-- SOURCE DOCUMENT follows --

Microsoft CEO Satya Nadella speaks at the Axel Springer building in Berlin on Oct. 17, 2023. He received the annual Axel Springer Award.

Ben Kriemann | Getty Images

Among the thousands of Microsoft employees who lost their jobs in the cutbacks announced this week were 830 staffers in the company’s home state of Washington.

Nearly a dozen game design workers in the state were part of the layoffs, along with three audio designers, two mechanical engineers, one optical engineer and one lab technician, according to a document Microsoft submitted to Washington employment officials.

There were also five individual contributors and one manager at the Microsoft Research division in the cuts, as well as 10 lawyers and six hardware engineers, the document shows.

Microsoft announced plans on Wednesday to eliminate 9,000 jobs, as part of an effort to eliminate redundancy and to encourage employees to focus on more meaningful work by adopting new technologies, a person familiar with the matter told CNBC. The person asked not to be named while discussing private matters.

-- SOURCE DOCUMENT concluded --

§ **TASKS AND EXERCISES**:
A. Rewrite the Microsoft layoffs article from "Microsoft CEO Satya" up to and including "Washington employment officials.", putting "job cuts" in place of "cutbacks".
B. According to the Microsoft layoffs article, how many jobs did Microsoft announce plans on Wednesday to eliminate?

-- PROVIDED DATA follows --

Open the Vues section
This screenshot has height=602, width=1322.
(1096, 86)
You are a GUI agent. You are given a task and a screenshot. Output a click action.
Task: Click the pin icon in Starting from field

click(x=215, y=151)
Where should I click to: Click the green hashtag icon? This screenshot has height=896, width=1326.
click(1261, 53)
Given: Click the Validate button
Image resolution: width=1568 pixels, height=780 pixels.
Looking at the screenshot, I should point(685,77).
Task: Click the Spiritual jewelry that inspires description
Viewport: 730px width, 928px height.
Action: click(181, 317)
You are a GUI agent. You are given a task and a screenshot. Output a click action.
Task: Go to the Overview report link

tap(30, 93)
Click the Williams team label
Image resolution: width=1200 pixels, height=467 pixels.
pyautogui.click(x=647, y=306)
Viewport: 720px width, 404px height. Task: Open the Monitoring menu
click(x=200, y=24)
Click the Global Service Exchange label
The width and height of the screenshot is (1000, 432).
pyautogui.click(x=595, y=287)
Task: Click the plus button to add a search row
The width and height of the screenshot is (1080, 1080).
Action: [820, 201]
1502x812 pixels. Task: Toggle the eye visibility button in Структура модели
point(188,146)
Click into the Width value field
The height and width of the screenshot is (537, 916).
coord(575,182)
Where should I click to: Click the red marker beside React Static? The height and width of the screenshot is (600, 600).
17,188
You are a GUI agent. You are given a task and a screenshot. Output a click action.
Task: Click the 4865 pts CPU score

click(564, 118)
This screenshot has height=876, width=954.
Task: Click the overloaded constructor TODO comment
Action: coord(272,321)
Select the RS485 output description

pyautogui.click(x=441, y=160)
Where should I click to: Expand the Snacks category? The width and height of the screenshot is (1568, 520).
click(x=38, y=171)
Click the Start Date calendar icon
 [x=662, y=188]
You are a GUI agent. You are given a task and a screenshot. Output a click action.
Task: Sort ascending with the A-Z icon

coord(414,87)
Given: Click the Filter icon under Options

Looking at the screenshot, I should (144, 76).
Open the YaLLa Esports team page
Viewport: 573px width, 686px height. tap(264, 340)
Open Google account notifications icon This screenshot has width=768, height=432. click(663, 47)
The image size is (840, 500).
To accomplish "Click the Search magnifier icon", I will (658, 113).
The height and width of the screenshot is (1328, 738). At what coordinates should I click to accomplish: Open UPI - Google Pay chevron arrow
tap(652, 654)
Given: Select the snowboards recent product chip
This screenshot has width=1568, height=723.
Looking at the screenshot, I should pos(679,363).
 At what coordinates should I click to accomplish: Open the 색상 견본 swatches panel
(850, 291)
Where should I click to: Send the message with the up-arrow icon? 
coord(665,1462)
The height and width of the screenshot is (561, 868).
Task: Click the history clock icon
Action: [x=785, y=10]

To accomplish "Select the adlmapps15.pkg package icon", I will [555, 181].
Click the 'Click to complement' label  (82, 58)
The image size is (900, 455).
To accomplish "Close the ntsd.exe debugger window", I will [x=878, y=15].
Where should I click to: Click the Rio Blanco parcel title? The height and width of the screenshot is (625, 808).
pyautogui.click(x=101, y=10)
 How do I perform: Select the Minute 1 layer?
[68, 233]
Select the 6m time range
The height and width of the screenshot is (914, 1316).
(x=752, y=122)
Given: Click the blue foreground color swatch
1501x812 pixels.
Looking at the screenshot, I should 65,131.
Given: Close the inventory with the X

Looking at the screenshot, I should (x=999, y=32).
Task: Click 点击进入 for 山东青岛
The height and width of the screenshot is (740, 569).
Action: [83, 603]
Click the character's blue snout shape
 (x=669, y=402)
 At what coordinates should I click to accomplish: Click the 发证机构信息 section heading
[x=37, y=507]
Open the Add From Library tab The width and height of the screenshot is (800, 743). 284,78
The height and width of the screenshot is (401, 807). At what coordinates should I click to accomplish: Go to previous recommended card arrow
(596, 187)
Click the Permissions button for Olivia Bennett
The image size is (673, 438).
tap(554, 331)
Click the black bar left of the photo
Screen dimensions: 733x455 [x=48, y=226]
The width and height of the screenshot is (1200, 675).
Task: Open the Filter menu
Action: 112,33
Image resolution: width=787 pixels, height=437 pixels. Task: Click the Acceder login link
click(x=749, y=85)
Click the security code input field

-- PROVIDED DATA concluded --

§ **RESULTS IN ORDER**:
A.
Microsoft CEO Satya Nadella speaks at the Axel Springer building in Berlin on Oct. 17, 2023. He received the annual Axel Springer Award.

Ben Kriemann | Getty Images

Among the thousands of Microsoft employees who lost their jobs in the job cuts announced this week were 830 staffers in the company’s home state of Washington.

Nearly a dozen game design workers in the state were part of the layoffs, along with three audio designers, two mechanical engineers, one optical engineer and one lab technician, according to a document Microsoft submitted to Washington employment officials.

B. 9,000 jobs.